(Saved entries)
○ ○ ○ ○ ○

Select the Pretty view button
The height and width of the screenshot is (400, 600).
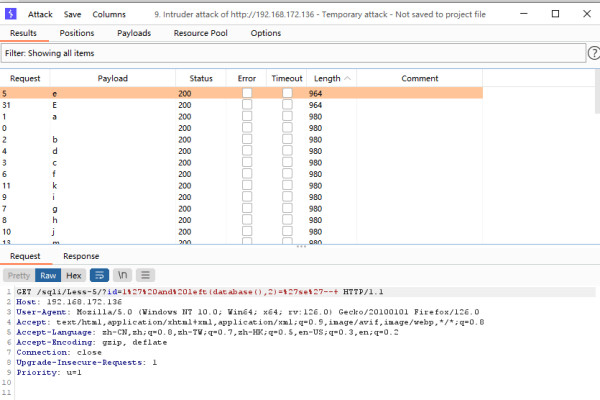pyautogui.click(x=19, y=275)
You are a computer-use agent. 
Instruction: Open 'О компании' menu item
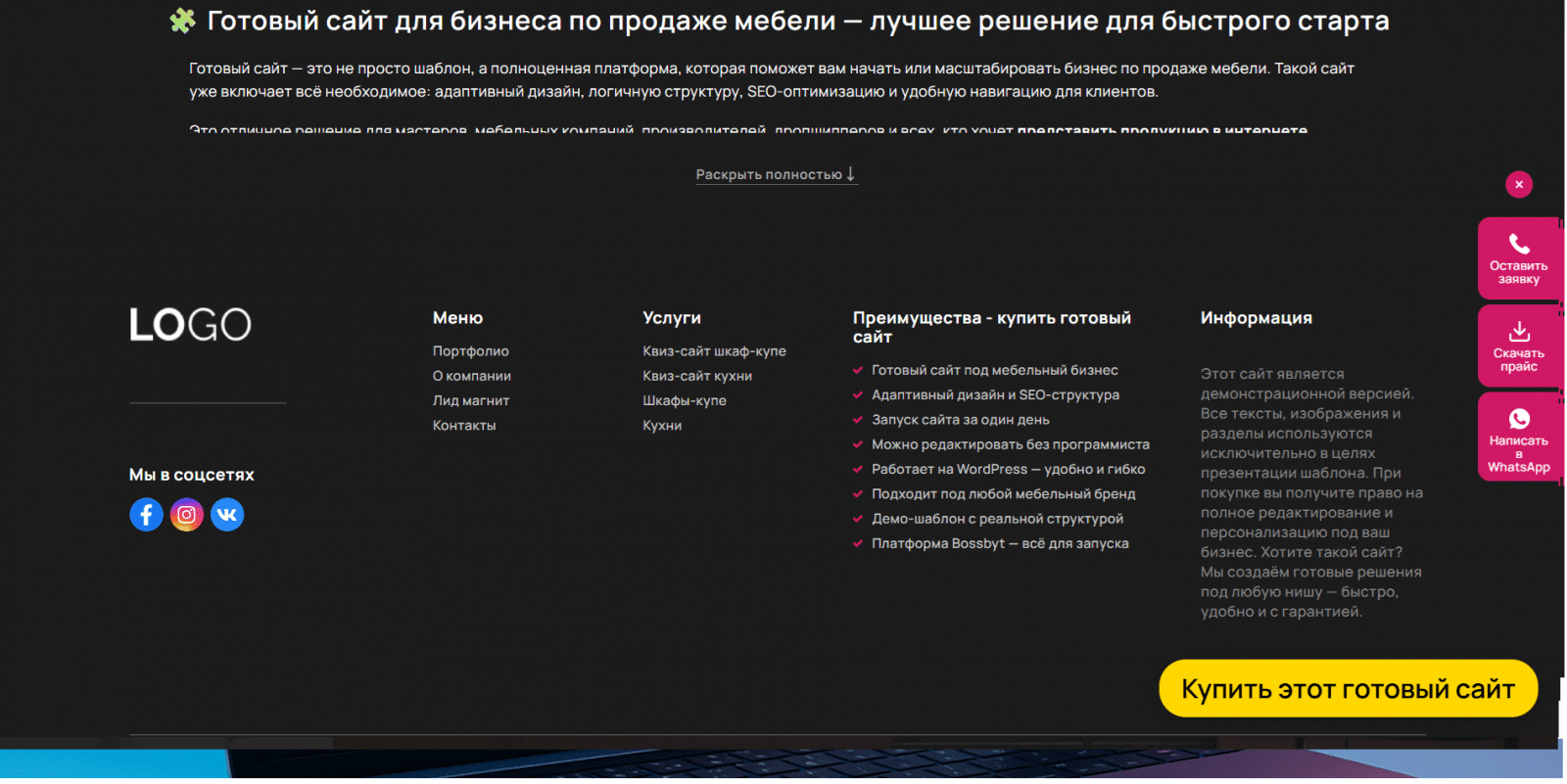coord(472,376)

○ ○ ○ ○ ○

EXERCISE DETAILS:
Your copy should consist only of the lines from the one containing "The height and" through the last line of the entries above, reproduced exactly, without pictures.

SOLUTION:
The height and width of the screenshot is (400, 600).
pyautogui.click(x=19, y=275)
You are a computer-use agent. 
Instruction: Open 'О компании' menu item
coord(472,376)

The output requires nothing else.